The locum cap is working but we still have a long way to go

BMJ 2016; 355 doi: (Published 18 October 2016) Cite this as: BMJ 2016;355:i5632
  1. Kathy Mclean, executive medical director
  1. NHS Improvement
  1. enquiries{at}


Kathy Mclean considers the progress made by the NHS a year after the first locum agency caps were introduced but warns that trusts are still using too many expensive agency staff

Before NHS Improvement introduced controls aimed at reducing expenditure on agency staff in the NHS, trusts’ spending on such staff had been spiralling out of control, growing 25% on average year on year.

A year after the caps were introduced, we have made a difference and are starting to reap the benefits. Trusts up and down the country have worked hard to save a total of just over £600m to date. It’s a solid start, and we expect agency costs to continue to fall.

However, despite all this hard work the sector is still spending £250m a month on agencies. We believe that this is because trusts continue to rely heavily on agency staff.

Using agencies is an expensive solution to staffing shortages. The 2015-16 bill for medical agency staff in particular in the NHS in England was £1.3bn, more than a third of the total agency spend, and representing a cost per tax payer of £51.

We recognise how challenging the workforce market can be and that there are staffing shortages in many specialties and geographical areas.
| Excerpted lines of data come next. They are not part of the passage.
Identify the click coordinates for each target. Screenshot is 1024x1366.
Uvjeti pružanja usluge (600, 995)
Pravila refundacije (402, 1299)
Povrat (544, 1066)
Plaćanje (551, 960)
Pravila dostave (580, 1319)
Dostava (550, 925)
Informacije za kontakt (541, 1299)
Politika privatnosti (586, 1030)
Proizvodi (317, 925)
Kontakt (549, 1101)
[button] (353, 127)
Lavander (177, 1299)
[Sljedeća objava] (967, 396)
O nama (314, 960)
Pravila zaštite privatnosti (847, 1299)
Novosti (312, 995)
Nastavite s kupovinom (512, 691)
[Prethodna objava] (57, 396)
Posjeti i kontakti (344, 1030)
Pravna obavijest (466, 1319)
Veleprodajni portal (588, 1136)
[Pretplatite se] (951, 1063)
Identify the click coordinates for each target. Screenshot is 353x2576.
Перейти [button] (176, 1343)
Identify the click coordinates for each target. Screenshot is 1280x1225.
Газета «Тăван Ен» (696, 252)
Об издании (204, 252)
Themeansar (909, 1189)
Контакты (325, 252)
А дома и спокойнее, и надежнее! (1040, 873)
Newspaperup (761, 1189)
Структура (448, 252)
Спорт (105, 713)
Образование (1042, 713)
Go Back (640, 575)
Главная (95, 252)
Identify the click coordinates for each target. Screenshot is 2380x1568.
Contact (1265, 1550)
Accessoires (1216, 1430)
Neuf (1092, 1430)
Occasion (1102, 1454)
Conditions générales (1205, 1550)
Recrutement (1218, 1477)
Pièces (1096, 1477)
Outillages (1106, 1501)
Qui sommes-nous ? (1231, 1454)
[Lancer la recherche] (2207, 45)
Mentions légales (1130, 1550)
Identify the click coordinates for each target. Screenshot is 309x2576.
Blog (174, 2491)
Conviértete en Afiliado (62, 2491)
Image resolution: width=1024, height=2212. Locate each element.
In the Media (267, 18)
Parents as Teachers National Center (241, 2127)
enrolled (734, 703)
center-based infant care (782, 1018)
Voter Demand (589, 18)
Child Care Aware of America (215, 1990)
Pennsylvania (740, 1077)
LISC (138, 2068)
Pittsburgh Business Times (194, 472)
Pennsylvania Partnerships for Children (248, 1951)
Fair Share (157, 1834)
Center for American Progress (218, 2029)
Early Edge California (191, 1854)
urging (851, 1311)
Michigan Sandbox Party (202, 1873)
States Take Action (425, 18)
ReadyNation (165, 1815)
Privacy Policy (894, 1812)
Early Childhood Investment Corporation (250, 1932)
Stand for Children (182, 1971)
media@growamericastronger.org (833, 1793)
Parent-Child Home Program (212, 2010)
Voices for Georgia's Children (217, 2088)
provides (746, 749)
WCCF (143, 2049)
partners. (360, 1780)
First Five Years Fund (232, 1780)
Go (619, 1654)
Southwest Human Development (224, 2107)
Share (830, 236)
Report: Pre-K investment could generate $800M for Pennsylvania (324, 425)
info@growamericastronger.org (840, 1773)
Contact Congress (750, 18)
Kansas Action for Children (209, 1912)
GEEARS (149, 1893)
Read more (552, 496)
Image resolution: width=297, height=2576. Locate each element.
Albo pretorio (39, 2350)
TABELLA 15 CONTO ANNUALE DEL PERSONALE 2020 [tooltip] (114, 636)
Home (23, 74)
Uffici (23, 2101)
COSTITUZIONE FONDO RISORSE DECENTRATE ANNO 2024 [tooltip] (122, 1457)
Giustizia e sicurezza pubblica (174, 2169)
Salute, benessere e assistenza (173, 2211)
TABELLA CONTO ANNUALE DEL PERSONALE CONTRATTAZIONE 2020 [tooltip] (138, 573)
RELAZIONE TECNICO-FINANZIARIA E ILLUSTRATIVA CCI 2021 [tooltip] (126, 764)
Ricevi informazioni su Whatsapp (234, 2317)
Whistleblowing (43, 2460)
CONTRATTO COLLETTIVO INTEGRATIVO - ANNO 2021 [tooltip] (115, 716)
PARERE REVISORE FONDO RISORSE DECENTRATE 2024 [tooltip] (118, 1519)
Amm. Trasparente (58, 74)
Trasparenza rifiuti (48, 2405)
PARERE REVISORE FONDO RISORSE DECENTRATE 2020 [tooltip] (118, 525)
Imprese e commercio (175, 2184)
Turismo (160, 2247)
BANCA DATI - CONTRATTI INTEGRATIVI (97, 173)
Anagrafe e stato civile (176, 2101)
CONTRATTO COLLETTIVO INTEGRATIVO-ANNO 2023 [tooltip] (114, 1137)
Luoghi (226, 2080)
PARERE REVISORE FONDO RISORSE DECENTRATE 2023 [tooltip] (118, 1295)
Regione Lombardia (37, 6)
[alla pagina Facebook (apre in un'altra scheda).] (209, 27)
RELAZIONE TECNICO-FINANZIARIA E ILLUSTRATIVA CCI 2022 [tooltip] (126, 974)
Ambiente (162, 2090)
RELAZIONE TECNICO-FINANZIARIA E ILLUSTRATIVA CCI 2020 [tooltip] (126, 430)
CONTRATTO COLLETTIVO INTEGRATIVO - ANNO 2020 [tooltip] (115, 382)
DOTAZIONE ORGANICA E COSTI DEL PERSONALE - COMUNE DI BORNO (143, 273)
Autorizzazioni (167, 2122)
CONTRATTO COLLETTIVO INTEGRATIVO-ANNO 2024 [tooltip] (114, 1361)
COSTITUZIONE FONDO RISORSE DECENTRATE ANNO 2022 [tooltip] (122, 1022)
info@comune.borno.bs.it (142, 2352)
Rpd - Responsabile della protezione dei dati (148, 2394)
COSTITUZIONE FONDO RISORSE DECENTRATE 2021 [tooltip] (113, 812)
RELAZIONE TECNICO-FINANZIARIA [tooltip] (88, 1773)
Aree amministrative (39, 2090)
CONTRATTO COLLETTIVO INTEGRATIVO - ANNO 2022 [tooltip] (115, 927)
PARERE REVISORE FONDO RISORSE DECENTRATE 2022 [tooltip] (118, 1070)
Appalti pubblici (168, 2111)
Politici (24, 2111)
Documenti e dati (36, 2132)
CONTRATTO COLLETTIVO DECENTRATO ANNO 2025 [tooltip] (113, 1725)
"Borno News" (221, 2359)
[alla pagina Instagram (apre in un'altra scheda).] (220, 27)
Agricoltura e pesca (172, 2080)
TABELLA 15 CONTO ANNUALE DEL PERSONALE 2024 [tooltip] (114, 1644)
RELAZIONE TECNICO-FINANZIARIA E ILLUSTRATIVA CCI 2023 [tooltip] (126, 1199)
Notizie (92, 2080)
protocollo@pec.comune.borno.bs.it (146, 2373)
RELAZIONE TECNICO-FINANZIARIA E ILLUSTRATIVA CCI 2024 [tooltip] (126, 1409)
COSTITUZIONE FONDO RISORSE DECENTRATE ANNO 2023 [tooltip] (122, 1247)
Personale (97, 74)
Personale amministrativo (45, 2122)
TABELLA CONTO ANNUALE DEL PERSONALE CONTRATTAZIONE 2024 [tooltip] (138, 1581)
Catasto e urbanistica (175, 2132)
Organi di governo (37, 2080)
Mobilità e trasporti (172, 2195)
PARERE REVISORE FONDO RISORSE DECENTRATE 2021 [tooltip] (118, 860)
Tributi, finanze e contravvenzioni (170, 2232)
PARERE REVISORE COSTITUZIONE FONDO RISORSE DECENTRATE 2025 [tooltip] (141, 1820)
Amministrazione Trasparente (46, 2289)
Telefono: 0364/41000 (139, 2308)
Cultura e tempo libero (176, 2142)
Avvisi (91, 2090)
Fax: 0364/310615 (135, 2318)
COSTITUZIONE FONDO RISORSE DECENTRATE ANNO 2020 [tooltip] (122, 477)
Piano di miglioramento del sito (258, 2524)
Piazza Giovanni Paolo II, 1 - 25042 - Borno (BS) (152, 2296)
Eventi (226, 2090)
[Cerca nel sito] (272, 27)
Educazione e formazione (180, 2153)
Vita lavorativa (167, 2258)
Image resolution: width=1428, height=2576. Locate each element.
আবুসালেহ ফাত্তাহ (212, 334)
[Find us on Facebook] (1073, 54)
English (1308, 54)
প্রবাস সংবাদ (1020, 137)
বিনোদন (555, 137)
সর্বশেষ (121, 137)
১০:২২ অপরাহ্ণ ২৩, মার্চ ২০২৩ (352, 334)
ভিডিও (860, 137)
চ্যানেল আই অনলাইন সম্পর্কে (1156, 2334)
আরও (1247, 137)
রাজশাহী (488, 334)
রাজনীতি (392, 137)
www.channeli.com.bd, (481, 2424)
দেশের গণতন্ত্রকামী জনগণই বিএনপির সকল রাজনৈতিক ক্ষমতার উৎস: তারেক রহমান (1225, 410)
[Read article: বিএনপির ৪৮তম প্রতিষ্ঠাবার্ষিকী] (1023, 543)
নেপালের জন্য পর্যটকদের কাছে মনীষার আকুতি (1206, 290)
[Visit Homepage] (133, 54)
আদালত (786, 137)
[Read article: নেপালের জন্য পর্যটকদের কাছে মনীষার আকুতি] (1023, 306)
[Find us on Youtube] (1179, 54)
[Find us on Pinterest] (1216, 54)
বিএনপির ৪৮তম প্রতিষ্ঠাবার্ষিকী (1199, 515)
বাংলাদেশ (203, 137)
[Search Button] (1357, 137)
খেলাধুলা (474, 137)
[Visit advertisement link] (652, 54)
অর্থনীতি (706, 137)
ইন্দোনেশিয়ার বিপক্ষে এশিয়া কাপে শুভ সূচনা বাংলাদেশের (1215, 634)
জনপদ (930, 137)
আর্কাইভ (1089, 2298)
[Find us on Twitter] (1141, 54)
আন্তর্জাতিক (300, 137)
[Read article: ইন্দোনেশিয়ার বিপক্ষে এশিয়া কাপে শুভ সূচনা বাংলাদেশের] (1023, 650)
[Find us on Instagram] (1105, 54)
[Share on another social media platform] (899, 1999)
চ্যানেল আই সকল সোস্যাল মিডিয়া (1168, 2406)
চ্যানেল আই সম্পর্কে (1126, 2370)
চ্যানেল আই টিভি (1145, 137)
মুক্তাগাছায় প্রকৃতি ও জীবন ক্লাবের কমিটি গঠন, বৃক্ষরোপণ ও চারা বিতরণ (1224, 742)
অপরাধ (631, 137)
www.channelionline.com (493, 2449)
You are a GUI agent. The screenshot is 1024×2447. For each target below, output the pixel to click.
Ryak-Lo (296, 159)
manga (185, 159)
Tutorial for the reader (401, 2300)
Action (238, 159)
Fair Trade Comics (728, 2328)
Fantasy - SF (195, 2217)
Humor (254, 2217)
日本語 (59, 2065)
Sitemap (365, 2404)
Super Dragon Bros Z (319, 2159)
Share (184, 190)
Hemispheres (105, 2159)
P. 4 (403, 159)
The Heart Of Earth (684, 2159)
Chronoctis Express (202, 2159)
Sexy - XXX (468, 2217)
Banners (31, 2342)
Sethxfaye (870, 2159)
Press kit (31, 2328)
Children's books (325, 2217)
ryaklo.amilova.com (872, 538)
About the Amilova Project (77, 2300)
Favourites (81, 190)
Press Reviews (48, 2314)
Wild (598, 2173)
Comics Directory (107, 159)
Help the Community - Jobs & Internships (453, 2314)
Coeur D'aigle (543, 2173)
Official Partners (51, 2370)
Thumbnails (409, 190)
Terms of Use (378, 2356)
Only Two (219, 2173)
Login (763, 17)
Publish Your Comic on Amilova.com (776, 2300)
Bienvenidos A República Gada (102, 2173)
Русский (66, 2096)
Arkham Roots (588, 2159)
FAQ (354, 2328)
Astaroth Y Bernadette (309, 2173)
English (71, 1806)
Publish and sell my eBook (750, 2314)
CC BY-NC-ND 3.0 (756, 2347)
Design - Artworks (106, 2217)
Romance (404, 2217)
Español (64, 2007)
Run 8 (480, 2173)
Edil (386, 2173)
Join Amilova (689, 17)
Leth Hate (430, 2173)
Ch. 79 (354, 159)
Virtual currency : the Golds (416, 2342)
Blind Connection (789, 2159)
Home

This makes it even more important that trusts take this opportunity to manage their existing workforce better, because we have found that they are still spending too much on medical and dental agency staff. For instance, sample data have shown an 18% reduction in nursing agency prices but only a 13% reduction in medical prices since October 2015. We have seen the progress made by trusts in reducing nursing agency prices, but clearly we are not seeing the same shift in medical staff.

Furthermore, we’re hearing that some agency staff will not even consider accepting work if it’s not negotiated at a starting point well above the cap. This is unacceptable. It puts employers in an impossible position that they have to accept to ensure that patient care isn’t compromised. This type of negotiation isn’t fair or sustainable and shouldn’t be taking place in the NHS.

NHS Improvement has developed a guide to reduce reliance on medical agency staff and to point trusts to ways they can improve their workforce management ( But part of what NHS Improvement plans to do next is to explore what could be done to bring down the costs of individual shifts that are paid above the cap. Some estimates indicate that, if we can get medical and dental shifts over the cap down by £10 an hour, there is a potential saving of over £100m a year.

We want to help trusts manage how they deal with individual agency staff with high fees and to make sure that boards have the right level of oversight when their trusts are agreeing these costs. Some trusts are getting it right on reducing their medical agency spend. For example, Barnsley Hospital NHS Foundation Trust reduced its weekly spend on agency doctors by 40% in just over half a year, through excellent leadership on the part of its medical director. But there needs to be wider movement to make sure the NHS is doing what it can to avoid paying over the odds.

This year has given us great promise as to what the NHS can achieve without compromising the care of patients, but this work must continue.


  • Competing interests: I have read and understood BMJ’s policy on declaration of interests and declare the following interests: I work as executive medical director at NHS Improvement, the organisation responsible for managing the NHS agency staff controls.